27 thoughts on “Sweet Fruit

  1. Ann Williams

    This is a beautiful memory to cherish. I really don’t ever remember your mom getting that upset. She was a lovely lady!
    Thank you for sharing!
    Always,
    Ann

  2. Teri Smith

    What a sweet story. Thanks for sending it! It makes me want to go blackberry picking.

  3. Suzanne Cottrell

    Karen shared a heart-warming family story and carried me back to a simpler time when hard-working folks used what they had. Her story was full of loving gestures. The next time I enjoy blackberries, Karen’s story will come to mind.

  4. DAVID W SINK

    An absolutely fun read.

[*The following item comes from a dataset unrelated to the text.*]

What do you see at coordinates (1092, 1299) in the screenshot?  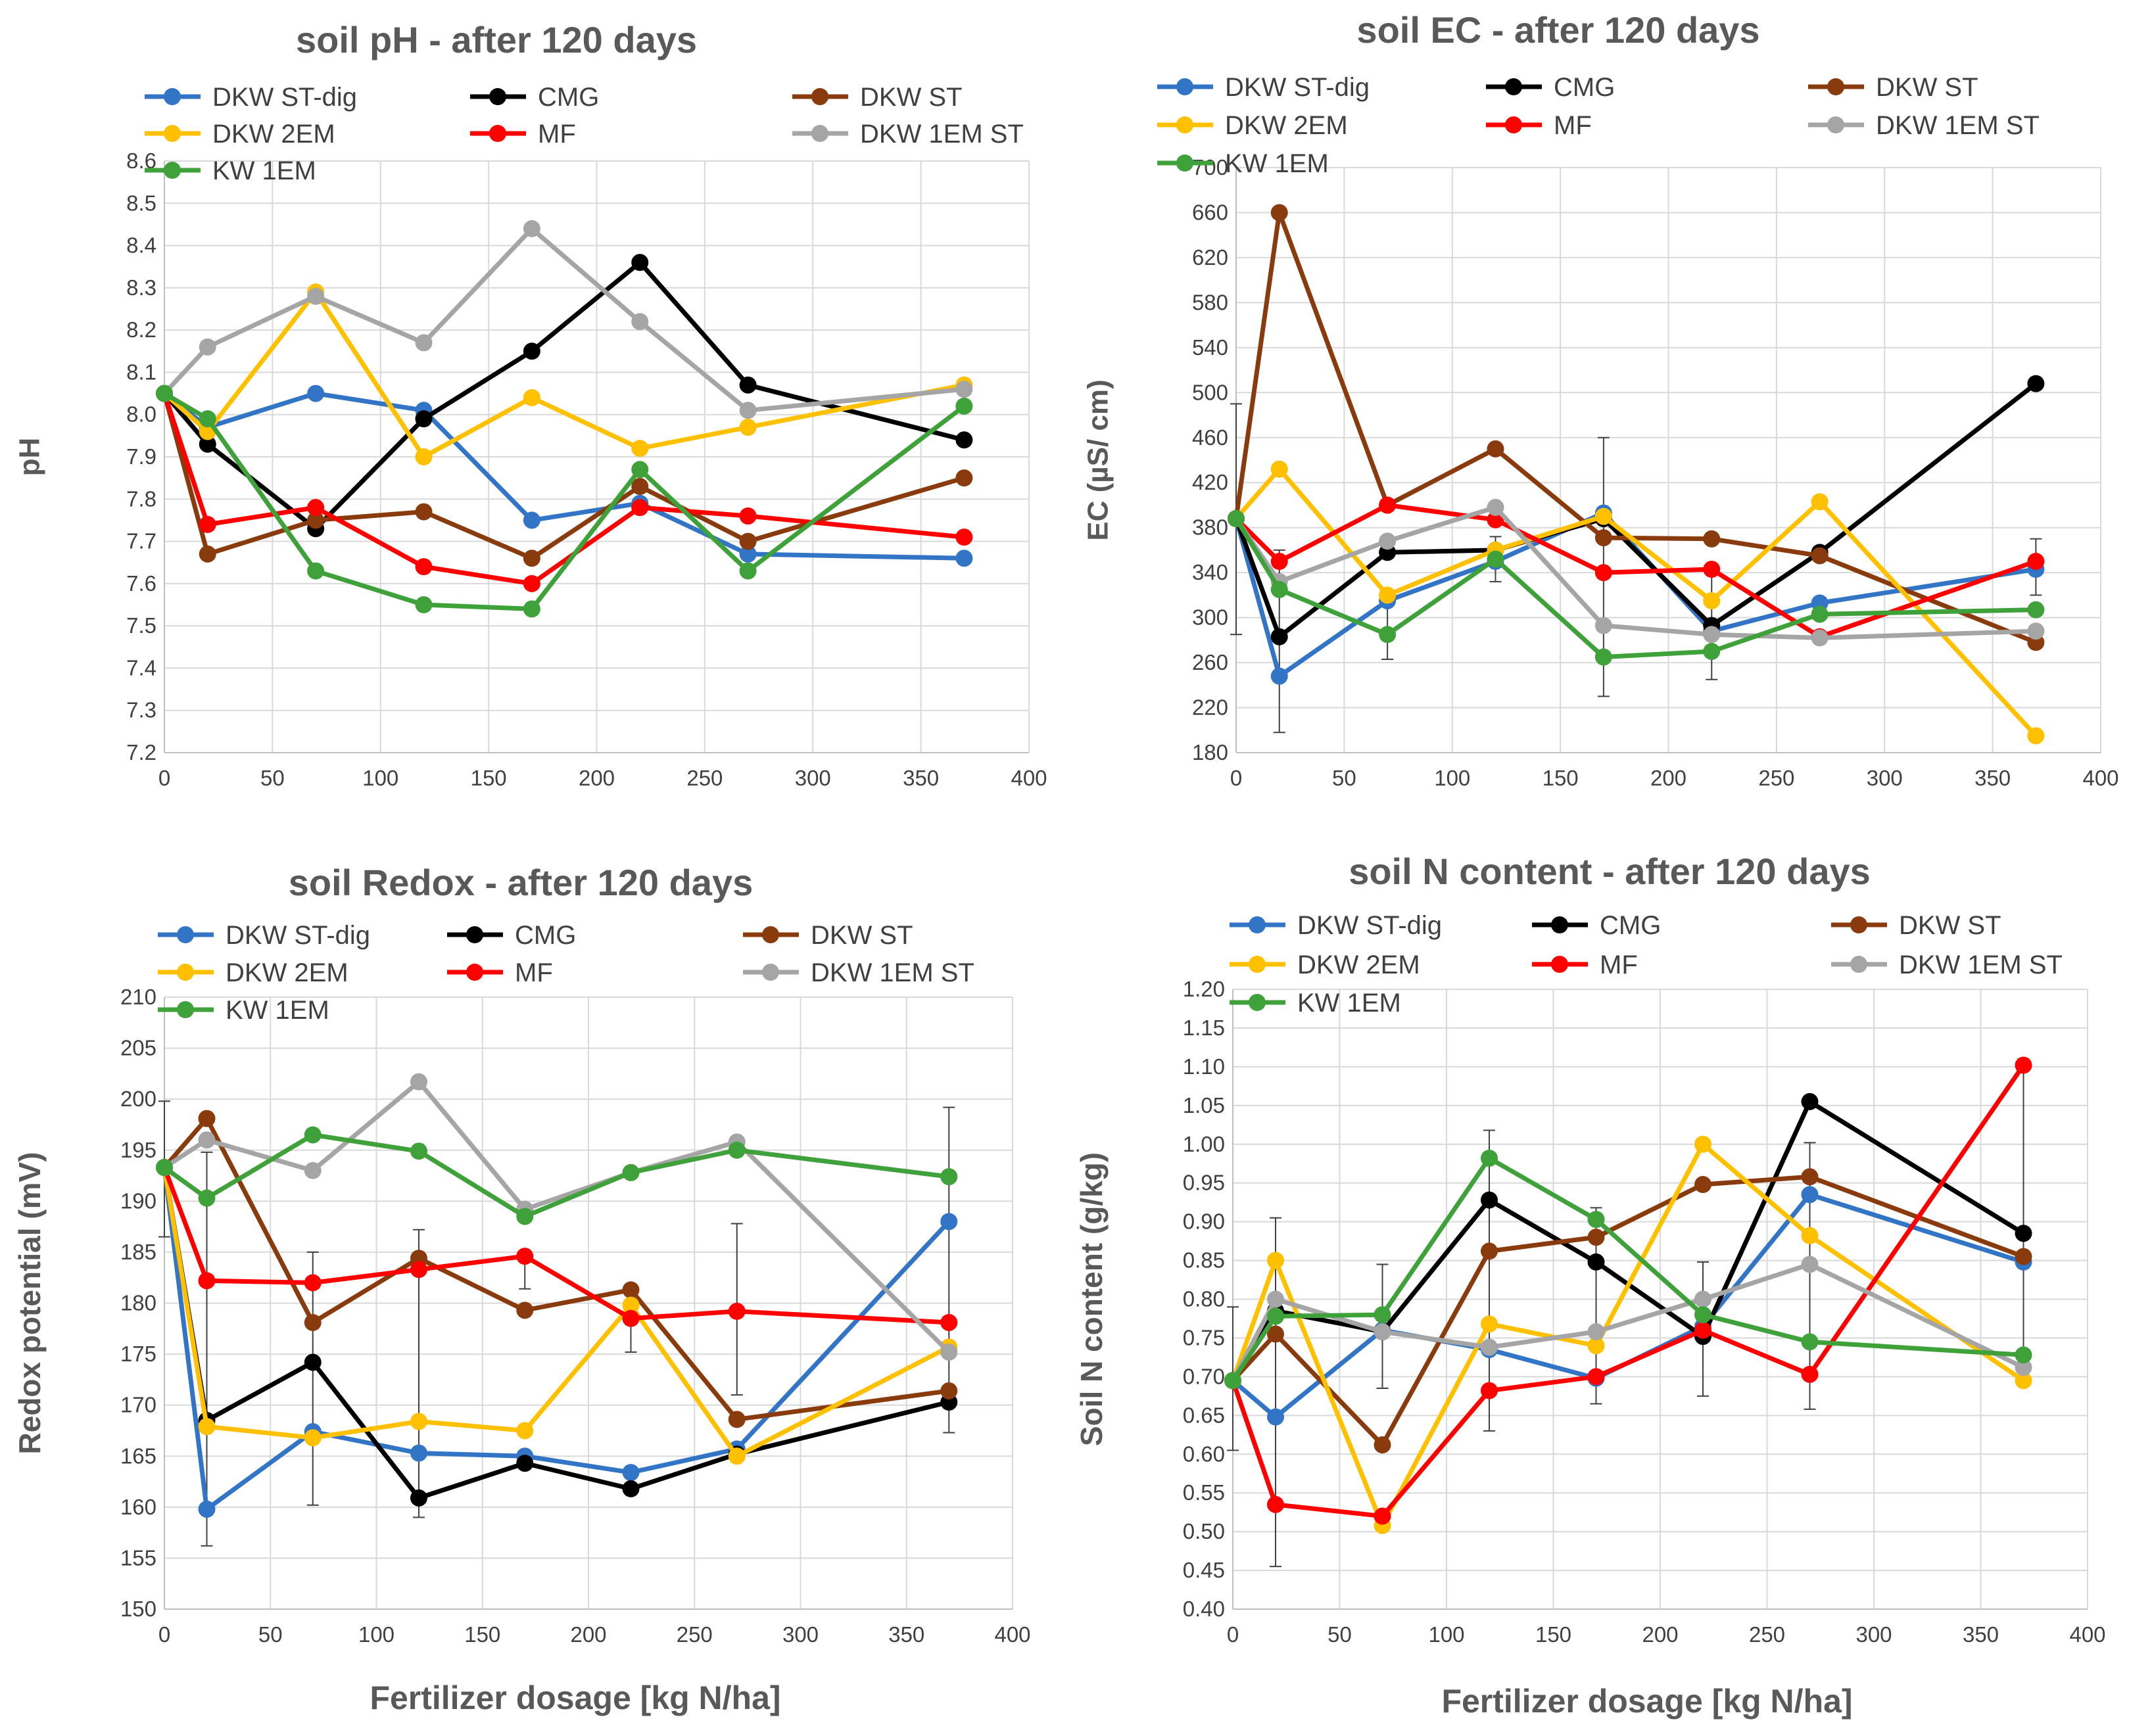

Could feel Uncle Bucks cut on my foot. Could feel the tiny seeds between my teeth. Could see my grandmother’s Mason jars handiwork in the pantry in the old country home kitchen nestled in the woods on the Linwood NC farm.

  5. Megan Wheless

    Beautiful narrative, Karen. I was transported and also felt like I got to know your mother a bit. Your writing made me think of the time my then boyfriend (now husband) and I picked blackberries on our hikes in the mountains.

  6. Dorothy Fantle

    A beautiful memory! I felt as if I were there and could taste the blackberries! Blackberry jam is my all time favorite. Thanks for sharing.

  7. Mary Alice Dixon

    Sweet Fruit reads like a Flannery O’Connor story – especially when Daddy risks his job to sell berries for the old woman on his mail route. Southern Gothic meets Mother Teresa. Love it, love it, love it.

  8. Dianne Hudson Csordas

    Karen, I enjoyed this beautiful story…reminded me of my childhood when my sister, Janice, and I would go down by the Creek bed, with my Granny leading the way to pick blackberries. Granny would put socks on our hands. The toe area would be cut out for our fingers to be free for the picking. Oh yes, Granny had a big stick that she would beat at the bottom of bushes to scare the snakes away.
    Then we would go home prepare the blackberries for Granny’s Pie…She would make dumplings…I called them Blue dumplings..Great memories.

    1. Karen Luke Jackson

      Oh, Dianne. What an incredible memory of socks on your hands with the toes cut out and “Blue dumplings.” People have shared so many stories of blackberry picking, we could published an anthology!

  9. Elizabeth Elzey

    What a beautiful and moving piece. Deep and bittersweet, it goes straight to the heart.

  10. Glenda C. Beall

    Being a south Georgia girl myself, I was transported back to my childhood. My sister and I picked the berries and I was terrified that a snake would be in the bushes. My mother made blackberry jelly and made delicious blackberry pie which was really cobbler. Karen does an excellent job of writing creative nonfiction and I am happy she sent me the link so I could read it.

  11. Susan Holt

    I first heard Karen read this at the Henderson County Library. It was such a treat–the taste of blackberries on my tongue, the fruit at all stages of becoming jelly, and yes, family–always family! Growing up a little sister, wanting so badly to be the one with the most berries, and a brother who kept her secret is a story that rings as true for me as the summer’s wild sweet harvest.

  12. Marta Murrell

    Your story about your Daddy risking his job to help someone in need feels like an invitation to me… What am I willing to risk to help people in my community/country? I wish I could remember and tell family stories as you do Karen. Maybe if I go through the tubs of my parents’ pictures in my attic the stories would float out along with the dust ! Thank you for sharing such evocative stories.